The Zimbabwe Electricity Supply Authority (ZESA) board chair, Collin Chihuri, has come under fire for sitting on a forensic audit report.
The report which Chihuri had been sitting on had not seen the light of day concealing massive rot in the power utility company.
Sources close to the Zim Morning Post revealed that Chihuri was in possession of the report but he did not action it in as far as implementing the disciplinary action of those implicated was concerned.
Sources told this publication that the new Energy and power development minister Fortune Chasi has since demanded that disciplinary hearings be conducted for all parties involved in the scandals.
“Chasi gave the board a plan of action since last week which is proving to be difficult given the time frame available to act,” said the source.
“The board chair has been spending sleepless nights trying to come up with a solution as to how hearings could be held.”
Efforts to contact Chihuri were fruitless as his phone rang unanswered before going straight to the voicemail.
The forensic audit report revealed rampant corruption costing the institution millions of dollars. It exposed irregular contracts and extravagant purchases by senior management bled ZESA of millions of dollars that could have easily settled the debt and get the power utility on its feet. A dubious company, Zebra Consultancy was awarded a contract to dig trenches without going to tender. The company offered services to ZESA from September 7 2016 wherein a contract worth $USD1,6 million (for Harare province only) was signed valid for a period of one year. The company is however not registered with the Registrar of Companies.
The power utility also lost money in irregular procurement procedures resulting in the purchase of equipment and machinery worth over US$1.5 million which is rusting away and lying idle at ZENT warehouse in Harare as it has not been commissioned. The managers in the procurement department would connive with suppliers and pocket kickbacks while purchasing equipment which the power utility had no use of regardless of some of the brand new equipment having been lying idle since 1998.

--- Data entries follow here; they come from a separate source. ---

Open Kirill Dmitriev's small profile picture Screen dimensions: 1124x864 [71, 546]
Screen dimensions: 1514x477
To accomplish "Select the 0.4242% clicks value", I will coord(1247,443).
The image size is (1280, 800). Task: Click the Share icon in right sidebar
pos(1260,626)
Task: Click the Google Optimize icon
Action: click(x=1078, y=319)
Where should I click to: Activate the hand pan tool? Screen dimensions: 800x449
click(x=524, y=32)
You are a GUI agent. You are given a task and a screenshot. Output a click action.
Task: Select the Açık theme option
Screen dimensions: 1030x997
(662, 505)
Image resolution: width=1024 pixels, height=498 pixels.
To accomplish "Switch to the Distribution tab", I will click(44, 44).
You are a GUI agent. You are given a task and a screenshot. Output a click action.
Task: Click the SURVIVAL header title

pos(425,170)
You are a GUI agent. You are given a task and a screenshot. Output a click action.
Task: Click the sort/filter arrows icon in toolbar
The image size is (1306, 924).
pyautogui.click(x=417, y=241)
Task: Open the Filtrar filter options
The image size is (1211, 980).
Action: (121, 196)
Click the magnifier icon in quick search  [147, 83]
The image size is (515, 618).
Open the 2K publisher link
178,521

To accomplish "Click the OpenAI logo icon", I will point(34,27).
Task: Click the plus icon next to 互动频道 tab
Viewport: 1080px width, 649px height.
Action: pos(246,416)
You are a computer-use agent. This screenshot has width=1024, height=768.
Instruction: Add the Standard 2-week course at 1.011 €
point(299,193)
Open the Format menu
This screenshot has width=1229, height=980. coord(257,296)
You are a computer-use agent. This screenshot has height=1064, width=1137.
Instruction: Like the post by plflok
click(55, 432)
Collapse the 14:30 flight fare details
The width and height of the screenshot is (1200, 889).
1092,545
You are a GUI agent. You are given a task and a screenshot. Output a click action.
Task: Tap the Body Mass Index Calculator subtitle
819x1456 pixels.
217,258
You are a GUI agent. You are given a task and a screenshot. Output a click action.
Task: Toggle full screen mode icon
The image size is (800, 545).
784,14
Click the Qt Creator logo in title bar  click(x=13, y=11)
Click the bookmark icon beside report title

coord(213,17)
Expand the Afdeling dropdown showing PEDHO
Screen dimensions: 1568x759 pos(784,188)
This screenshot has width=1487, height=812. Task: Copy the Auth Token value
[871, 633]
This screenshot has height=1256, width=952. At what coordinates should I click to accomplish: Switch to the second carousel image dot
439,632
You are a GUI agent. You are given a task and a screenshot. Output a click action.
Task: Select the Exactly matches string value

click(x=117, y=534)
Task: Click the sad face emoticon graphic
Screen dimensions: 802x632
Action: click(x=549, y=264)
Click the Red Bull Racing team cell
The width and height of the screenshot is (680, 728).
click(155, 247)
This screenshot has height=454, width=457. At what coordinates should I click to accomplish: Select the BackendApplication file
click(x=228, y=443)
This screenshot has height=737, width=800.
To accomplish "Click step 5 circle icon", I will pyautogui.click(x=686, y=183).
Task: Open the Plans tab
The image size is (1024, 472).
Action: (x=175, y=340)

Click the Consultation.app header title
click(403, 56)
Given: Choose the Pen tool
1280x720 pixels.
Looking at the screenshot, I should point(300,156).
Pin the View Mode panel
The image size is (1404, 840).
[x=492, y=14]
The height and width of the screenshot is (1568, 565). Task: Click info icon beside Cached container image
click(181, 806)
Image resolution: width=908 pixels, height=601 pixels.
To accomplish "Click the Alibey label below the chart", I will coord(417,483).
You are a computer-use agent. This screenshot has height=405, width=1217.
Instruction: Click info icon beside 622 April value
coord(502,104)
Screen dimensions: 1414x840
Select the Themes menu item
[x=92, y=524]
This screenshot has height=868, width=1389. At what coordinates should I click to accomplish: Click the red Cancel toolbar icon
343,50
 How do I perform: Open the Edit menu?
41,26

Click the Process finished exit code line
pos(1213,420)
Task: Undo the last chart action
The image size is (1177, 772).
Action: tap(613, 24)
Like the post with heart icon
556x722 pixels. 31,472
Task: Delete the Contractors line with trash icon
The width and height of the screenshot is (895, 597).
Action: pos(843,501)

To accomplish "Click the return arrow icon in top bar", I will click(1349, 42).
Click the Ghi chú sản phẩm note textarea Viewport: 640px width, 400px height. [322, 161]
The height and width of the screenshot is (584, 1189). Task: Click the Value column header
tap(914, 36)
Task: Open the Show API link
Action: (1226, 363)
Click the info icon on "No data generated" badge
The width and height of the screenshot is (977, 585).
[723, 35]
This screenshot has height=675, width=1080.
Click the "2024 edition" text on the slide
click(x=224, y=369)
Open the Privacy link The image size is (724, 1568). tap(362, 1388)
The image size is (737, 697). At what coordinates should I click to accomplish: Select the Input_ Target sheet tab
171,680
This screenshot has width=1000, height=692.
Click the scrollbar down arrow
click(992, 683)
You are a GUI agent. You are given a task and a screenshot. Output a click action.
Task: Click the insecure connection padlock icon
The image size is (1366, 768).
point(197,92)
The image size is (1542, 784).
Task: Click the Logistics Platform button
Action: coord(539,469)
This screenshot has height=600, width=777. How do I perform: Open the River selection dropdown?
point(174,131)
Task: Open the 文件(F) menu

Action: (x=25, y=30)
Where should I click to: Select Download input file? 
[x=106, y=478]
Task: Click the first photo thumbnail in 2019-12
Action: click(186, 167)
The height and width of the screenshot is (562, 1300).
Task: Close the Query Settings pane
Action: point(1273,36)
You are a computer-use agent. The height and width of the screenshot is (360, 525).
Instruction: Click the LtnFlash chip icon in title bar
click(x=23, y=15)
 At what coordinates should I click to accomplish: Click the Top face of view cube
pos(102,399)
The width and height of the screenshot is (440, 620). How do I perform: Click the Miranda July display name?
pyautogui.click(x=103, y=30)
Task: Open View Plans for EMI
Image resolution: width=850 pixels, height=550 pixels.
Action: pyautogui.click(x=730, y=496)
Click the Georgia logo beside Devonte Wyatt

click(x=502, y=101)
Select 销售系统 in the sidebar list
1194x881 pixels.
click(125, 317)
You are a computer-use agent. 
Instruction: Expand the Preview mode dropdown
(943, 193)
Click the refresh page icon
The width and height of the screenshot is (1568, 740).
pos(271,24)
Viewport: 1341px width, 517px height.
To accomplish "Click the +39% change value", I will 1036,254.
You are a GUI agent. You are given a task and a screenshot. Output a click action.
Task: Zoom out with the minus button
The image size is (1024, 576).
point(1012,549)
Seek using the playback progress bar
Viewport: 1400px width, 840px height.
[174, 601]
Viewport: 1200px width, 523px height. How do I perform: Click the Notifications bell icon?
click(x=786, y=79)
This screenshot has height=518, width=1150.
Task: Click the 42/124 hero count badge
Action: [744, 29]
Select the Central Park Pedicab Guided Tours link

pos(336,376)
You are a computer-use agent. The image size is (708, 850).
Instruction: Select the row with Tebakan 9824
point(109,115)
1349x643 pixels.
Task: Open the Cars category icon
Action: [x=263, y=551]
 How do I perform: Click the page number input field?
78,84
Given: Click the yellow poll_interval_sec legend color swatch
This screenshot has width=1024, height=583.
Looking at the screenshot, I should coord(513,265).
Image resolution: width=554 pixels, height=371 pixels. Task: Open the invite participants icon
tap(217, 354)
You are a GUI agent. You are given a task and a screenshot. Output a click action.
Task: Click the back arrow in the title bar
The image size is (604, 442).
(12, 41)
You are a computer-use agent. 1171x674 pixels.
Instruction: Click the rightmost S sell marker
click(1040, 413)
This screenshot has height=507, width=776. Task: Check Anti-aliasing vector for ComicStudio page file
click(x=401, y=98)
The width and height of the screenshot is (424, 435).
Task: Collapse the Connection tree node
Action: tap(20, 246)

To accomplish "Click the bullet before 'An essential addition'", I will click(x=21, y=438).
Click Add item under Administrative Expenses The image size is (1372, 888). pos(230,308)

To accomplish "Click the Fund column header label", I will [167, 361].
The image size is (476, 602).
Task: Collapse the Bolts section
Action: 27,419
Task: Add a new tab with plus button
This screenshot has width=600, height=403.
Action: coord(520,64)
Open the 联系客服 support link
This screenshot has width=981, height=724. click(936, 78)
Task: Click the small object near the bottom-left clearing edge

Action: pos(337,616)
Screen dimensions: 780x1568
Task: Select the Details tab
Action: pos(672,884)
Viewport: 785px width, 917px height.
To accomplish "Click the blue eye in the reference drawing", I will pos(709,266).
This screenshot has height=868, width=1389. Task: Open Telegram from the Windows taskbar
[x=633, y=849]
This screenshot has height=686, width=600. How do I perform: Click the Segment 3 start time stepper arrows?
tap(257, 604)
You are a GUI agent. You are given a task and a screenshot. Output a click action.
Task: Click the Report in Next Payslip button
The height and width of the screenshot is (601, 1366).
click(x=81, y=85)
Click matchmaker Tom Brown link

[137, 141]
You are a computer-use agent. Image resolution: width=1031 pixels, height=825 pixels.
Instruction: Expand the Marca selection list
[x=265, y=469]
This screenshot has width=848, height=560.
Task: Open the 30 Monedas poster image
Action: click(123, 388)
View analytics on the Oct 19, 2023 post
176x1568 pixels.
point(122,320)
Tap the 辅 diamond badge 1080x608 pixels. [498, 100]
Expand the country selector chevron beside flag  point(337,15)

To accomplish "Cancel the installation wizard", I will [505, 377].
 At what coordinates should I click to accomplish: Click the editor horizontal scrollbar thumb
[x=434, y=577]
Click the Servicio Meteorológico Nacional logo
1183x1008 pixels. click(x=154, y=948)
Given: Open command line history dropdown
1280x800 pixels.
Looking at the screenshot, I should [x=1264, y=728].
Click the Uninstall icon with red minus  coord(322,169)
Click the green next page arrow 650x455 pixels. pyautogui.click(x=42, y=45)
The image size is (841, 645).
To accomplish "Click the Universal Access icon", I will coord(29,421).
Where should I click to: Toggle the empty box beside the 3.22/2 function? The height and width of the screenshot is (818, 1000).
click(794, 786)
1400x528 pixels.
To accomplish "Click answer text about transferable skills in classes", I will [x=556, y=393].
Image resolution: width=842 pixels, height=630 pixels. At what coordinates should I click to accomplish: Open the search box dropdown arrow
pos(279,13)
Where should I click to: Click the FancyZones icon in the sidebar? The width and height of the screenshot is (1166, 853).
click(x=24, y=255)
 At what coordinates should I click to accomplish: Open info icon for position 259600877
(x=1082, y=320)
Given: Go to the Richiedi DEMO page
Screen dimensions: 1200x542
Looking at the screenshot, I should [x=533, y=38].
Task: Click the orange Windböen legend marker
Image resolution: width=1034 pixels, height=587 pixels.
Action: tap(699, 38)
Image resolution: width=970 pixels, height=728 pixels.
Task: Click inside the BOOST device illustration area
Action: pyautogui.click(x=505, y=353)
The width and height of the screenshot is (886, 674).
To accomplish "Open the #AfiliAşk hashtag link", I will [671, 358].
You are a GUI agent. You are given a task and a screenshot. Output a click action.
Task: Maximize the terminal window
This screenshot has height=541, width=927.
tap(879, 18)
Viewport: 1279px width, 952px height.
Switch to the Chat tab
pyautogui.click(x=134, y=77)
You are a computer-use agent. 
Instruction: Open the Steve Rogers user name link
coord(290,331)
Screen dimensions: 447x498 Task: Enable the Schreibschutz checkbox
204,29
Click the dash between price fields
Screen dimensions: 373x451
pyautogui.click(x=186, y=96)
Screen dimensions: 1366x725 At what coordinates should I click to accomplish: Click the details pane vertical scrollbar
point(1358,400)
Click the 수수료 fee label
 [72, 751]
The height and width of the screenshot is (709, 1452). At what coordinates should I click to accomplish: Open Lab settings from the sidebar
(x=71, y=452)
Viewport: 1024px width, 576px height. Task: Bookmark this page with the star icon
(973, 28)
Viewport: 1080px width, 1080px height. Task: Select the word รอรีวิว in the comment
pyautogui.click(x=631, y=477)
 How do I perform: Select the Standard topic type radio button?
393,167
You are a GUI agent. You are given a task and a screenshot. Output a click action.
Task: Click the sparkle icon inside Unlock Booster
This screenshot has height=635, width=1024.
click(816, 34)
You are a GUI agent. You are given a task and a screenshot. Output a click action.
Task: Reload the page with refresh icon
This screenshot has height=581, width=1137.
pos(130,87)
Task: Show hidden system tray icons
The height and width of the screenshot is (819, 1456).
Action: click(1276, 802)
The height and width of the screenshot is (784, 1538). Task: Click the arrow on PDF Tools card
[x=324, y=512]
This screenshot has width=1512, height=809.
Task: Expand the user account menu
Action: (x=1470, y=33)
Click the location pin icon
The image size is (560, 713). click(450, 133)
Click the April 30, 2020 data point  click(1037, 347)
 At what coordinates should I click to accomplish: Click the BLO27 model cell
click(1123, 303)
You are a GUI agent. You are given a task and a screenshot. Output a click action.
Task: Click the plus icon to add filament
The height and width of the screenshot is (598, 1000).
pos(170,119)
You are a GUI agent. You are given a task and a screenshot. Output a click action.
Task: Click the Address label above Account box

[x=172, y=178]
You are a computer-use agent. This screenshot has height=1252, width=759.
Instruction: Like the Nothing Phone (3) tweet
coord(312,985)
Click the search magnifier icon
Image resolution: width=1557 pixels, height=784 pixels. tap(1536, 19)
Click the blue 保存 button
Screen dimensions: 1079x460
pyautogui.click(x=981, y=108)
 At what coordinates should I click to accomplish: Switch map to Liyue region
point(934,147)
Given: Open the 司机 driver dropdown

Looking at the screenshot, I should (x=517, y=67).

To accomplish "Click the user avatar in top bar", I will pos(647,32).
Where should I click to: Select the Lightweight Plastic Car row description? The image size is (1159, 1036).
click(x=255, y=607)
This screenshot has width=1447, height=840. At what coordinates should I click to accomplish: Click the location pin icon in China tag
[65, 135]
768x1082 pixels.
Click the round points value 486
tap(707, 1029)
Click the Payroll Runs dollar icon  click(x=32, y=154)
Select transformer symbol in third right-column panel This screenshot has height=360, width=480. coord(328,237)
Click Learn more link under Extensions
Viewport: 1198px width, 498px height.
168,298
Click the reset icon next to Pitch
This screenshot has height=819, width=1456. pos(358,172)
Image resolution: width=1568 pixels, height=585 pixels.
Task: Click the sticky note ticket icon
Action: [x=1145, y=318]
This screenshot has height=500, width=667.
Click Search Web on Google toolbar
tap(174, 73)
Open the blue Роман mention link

To add salt to injury, ZESA bought top of the range vehicles for management as evidenced by the six cars bought for former Group Chief Executive officer Josh Chifamba. Between 2011 and 2017, ZESA bought cars for Chifamba every year against the company policy which stipulates that cars are bought after every five years for top managers, raising a red flag on the nature of contract which Chifamba entered with the power utility. Chifamba received a 2011 Mercedes Benz S320 valued at US$209 000, Land Cruiser 2012 make (US$176 000), Mercedes GL 2016 (US$127 000) and a Toyota Fortuner in 2017 at the cost of US$66 000.